Последний посмотрел на небо: хотелось успеть в город до темноты. Когда Баретти предложил довезти его на своей подводе, мальчик отказался: нет, спасибо, сам доеду. И пошел за мотоциклетом. Все видели, как он надел очки Лафонтена и сунул под свитер газету, чтоб не продуло. Кто-то похлопал его по спине. Люди смотрели на него, и у них сжималось сердце. Но в его движениях появилась мужская уверенность, и никто не решился остановить его. Будь осторожен, сказала какая-то женщина.

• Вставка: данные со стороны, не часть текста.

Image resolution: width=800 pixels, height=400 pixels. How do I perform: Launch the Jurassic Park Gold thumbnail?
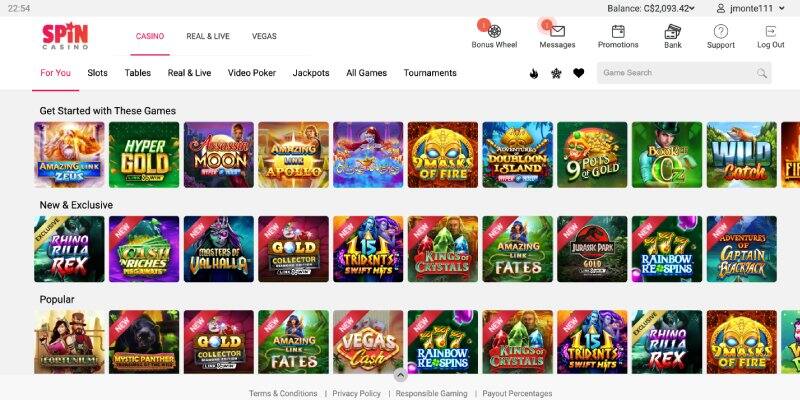592,249
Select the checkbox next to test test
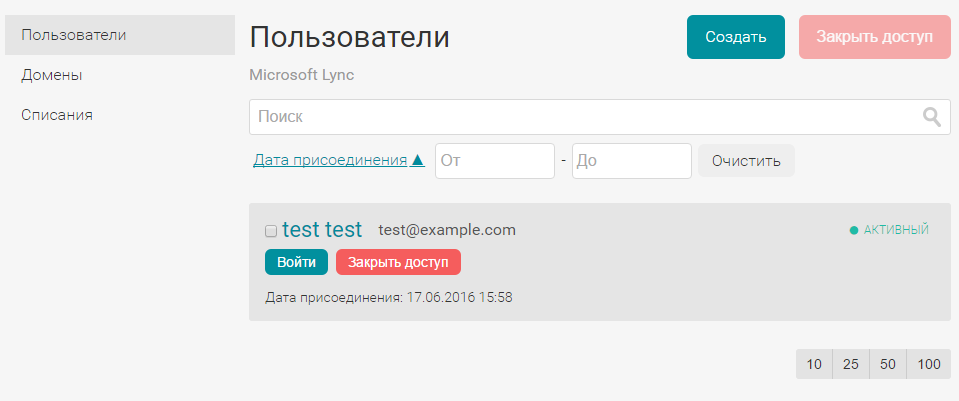The height and width of the screenshot is (401, 959). [x=271, y=231]
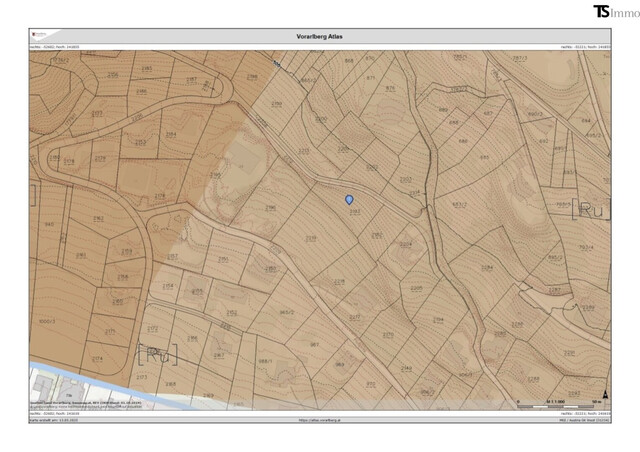Select parcel number 2218
This screenshot has height=452, width=640.
point(339,282)
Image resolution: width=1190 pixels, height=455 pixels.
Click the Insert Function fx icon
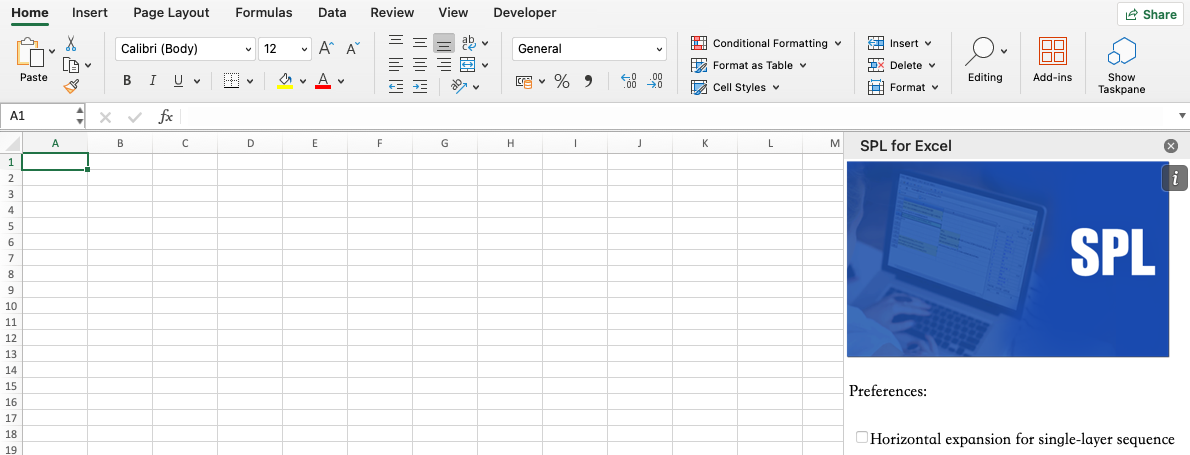(166, 116)
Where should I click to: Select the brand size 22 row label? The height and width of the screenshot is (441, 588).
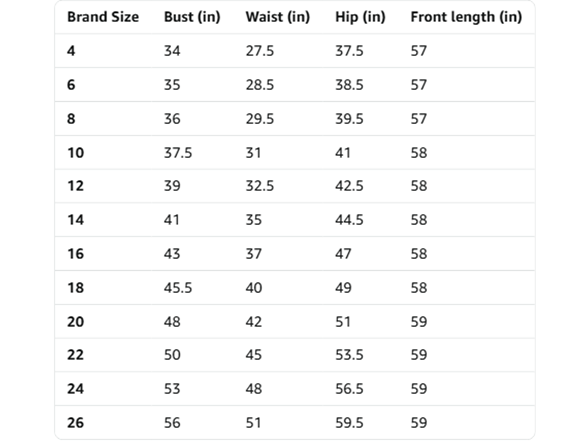(76, 355)
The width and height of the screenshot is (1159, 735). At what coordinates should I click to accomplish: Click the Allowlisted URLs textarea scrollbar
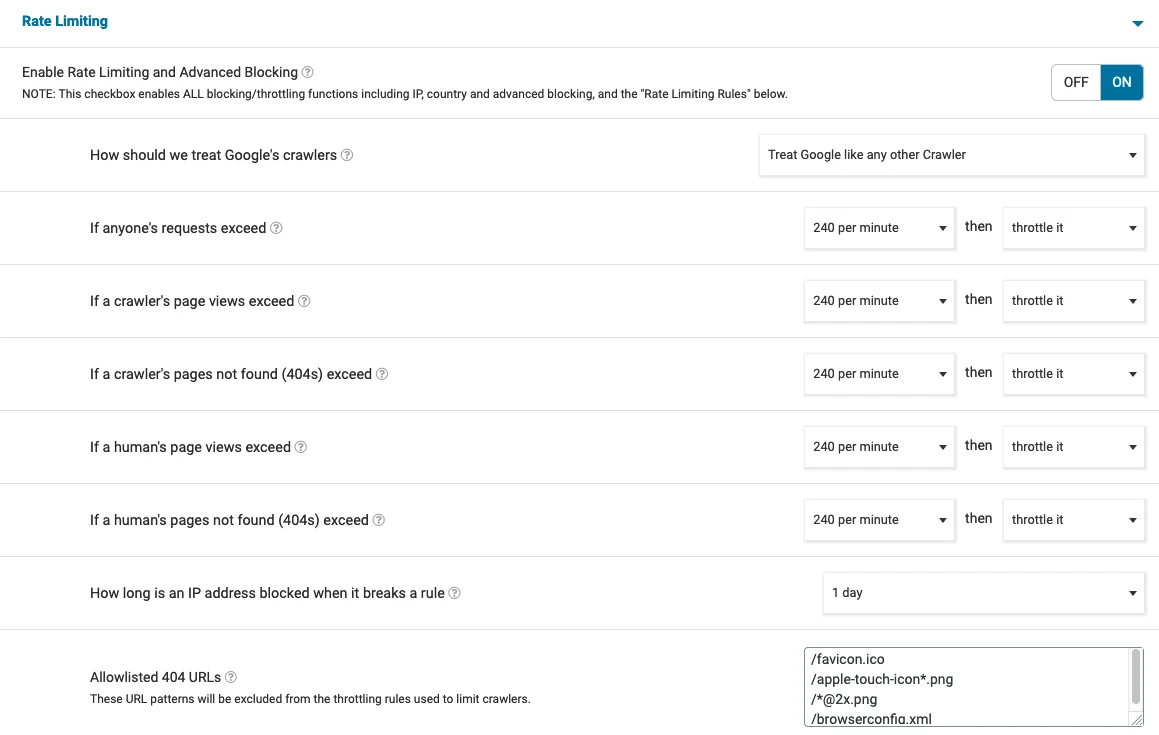point(1136,677)
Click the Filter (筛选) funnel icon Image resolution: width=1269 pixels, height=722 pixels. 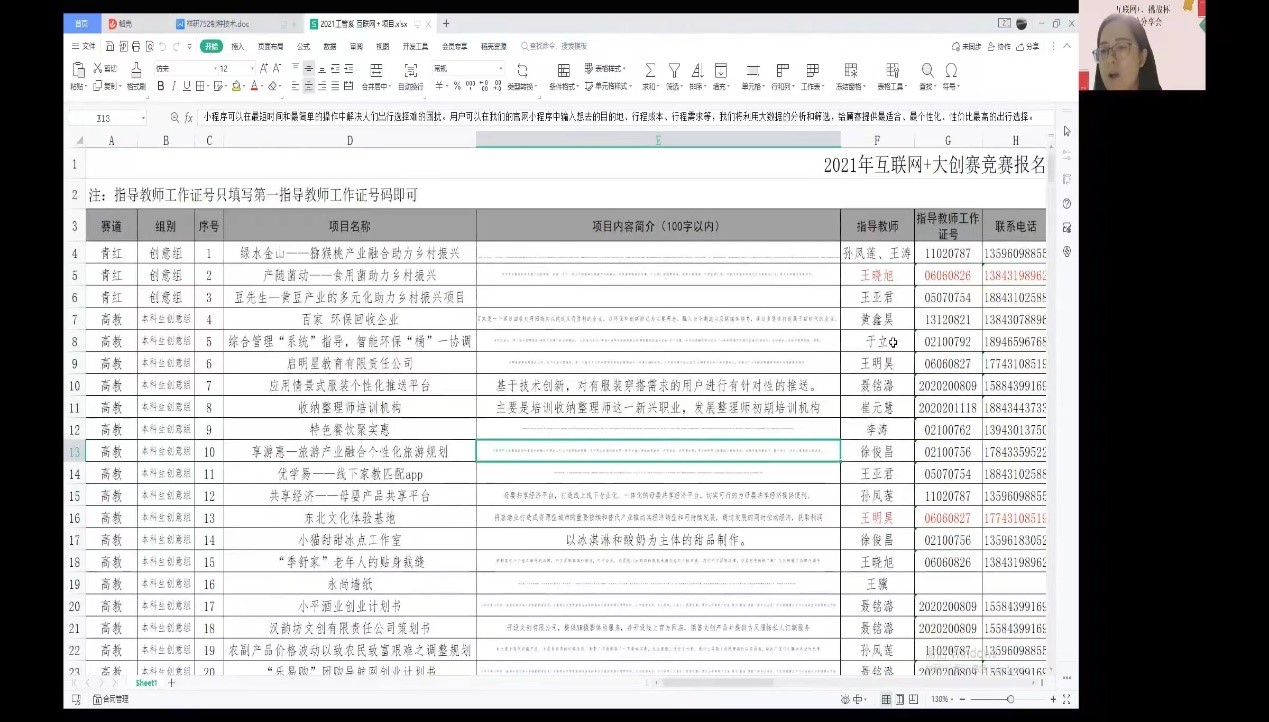click(674, 70)
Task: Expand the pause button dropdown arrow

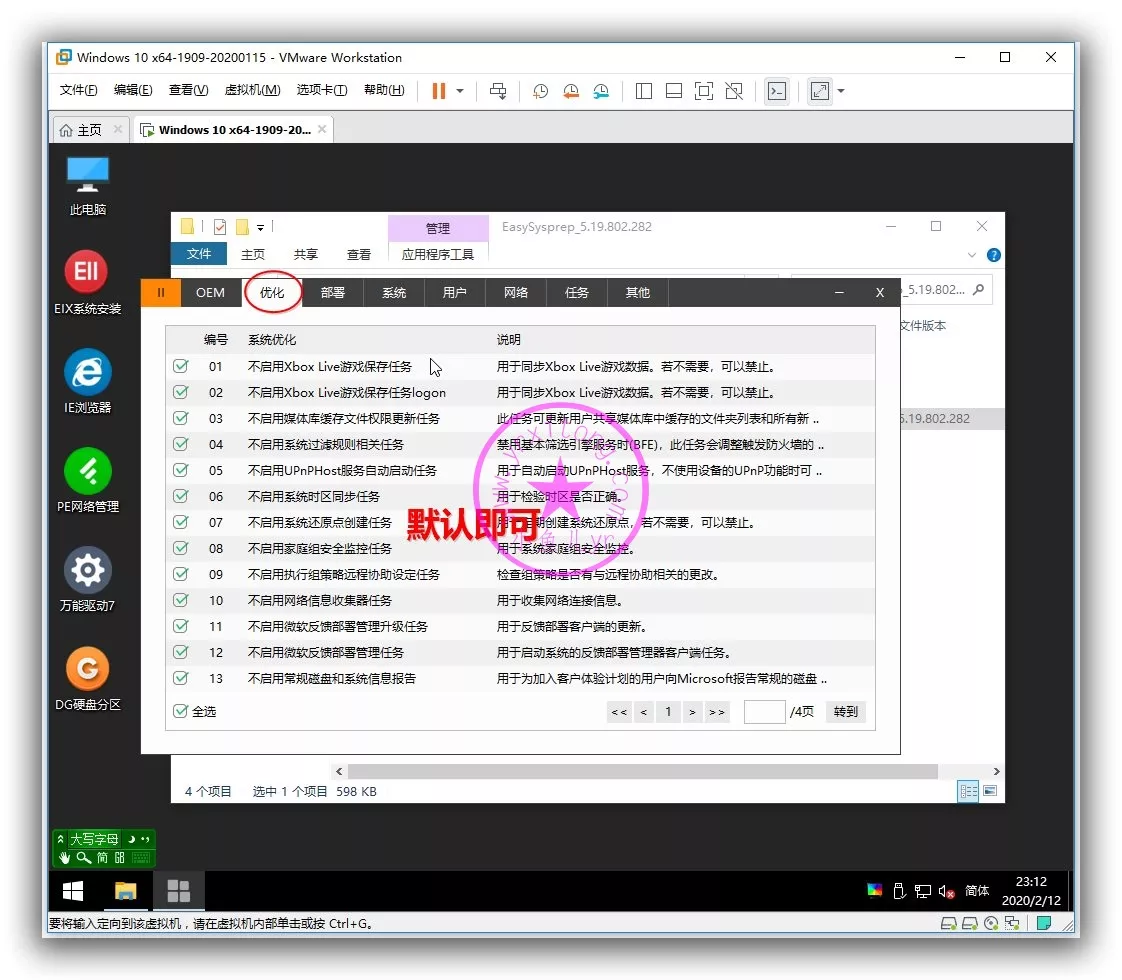Action: pos(460,91)
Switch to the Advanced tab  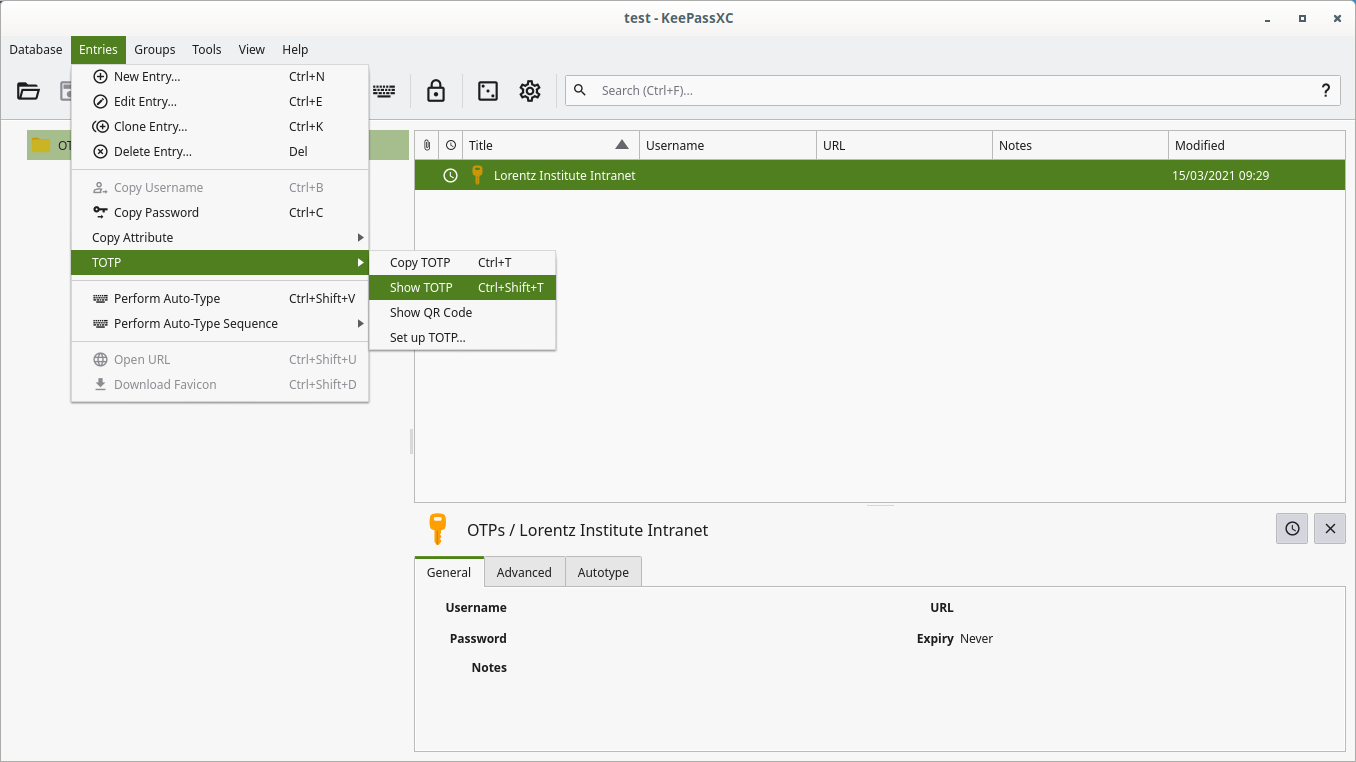tap(524, 572)
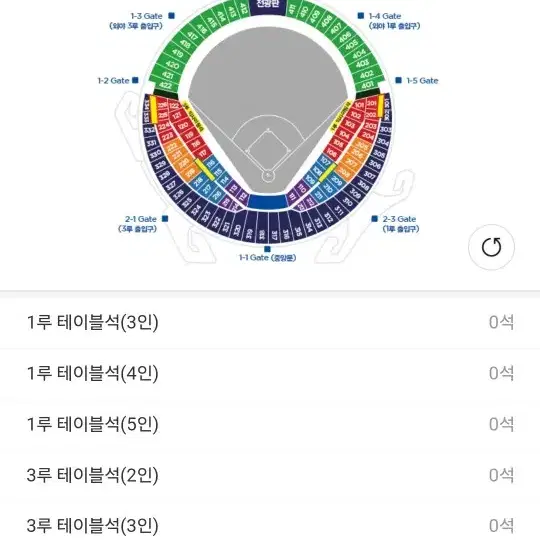Select green outfield section 402
Screen dimensions: 540x540
pyautogui.click(x=366, y=74)
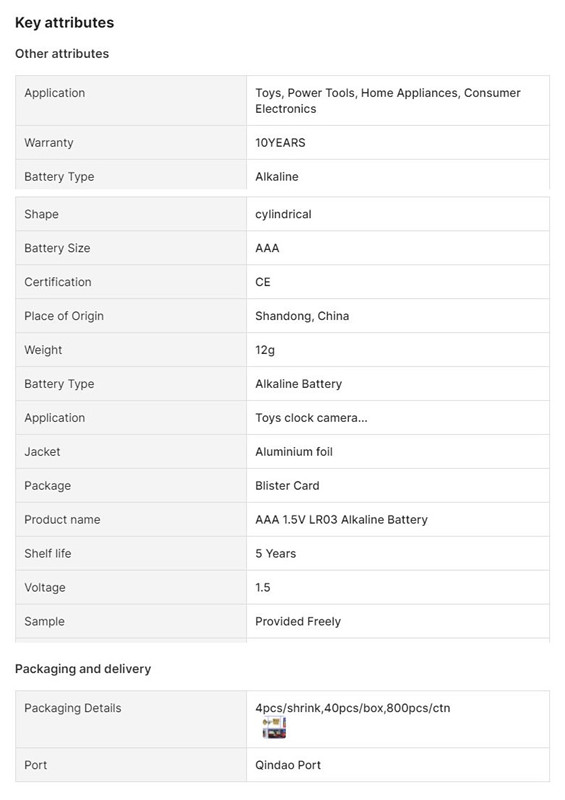Click the AAA battery size value
Screen dimensions: 565x800
pyautogui.click(x=267, y=248)
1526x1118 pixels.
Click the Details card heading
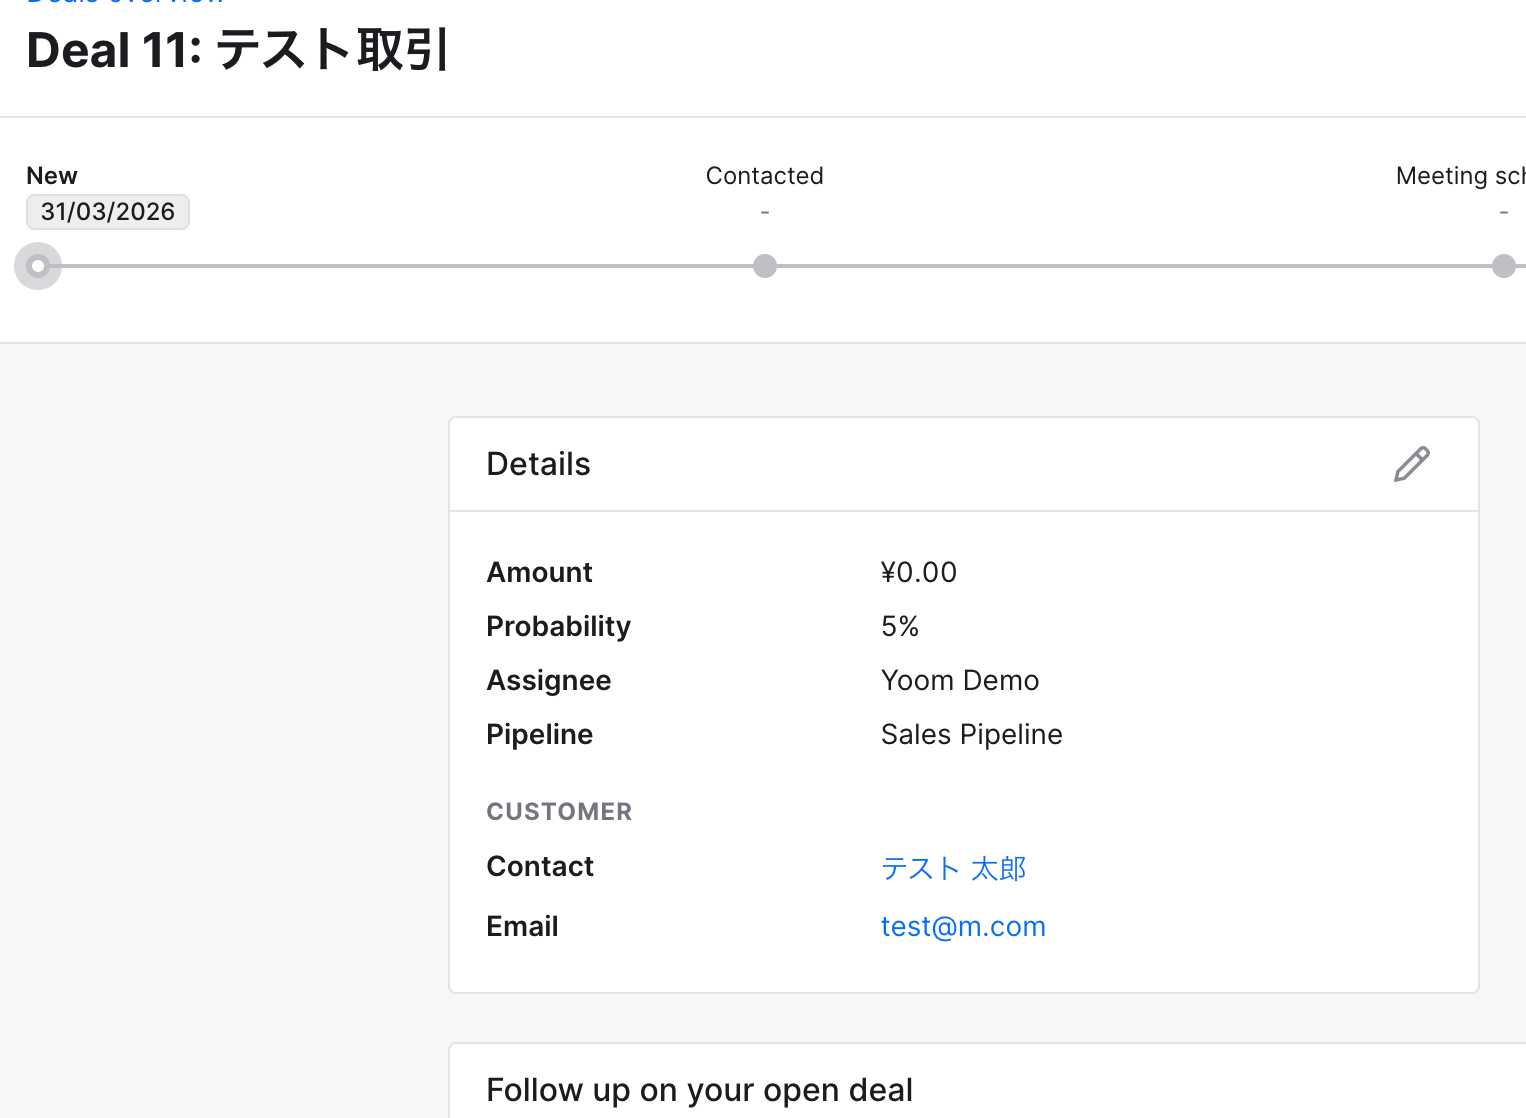click(538, 464)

Дорога в город пролегала стрелой среди полей. Смеркалось, тени удлинялись, становилось прохладно. Последний ехал на предельной скорости, склонившись над мотоциклетом, — им было о чем поговорить, и мальчик хотел, чтобы тот все хорошо расслышал. Он говорил, что должен успеть раньше смерти и это ему удастся, только если он, мотоциклет, будет хорошо себя вести. Сама дорога решила им помочь и поэтому стала прямой-прямой — лишь бы они успели. Он говорил своему мотоциклету, что идеально прямых линий не бывает: если дорога милостиво вобрала в себя множество виражей и подвохов, то это справедливо. На это способны только дороги, сказал он, а в жизни так не бывает. Сердце людей не бьется ровно, и, может, по этой причине в их движении нет порядка. Наконец он замолчал, замолчал надолго, спрашивая себя, откуда взялись эти слова.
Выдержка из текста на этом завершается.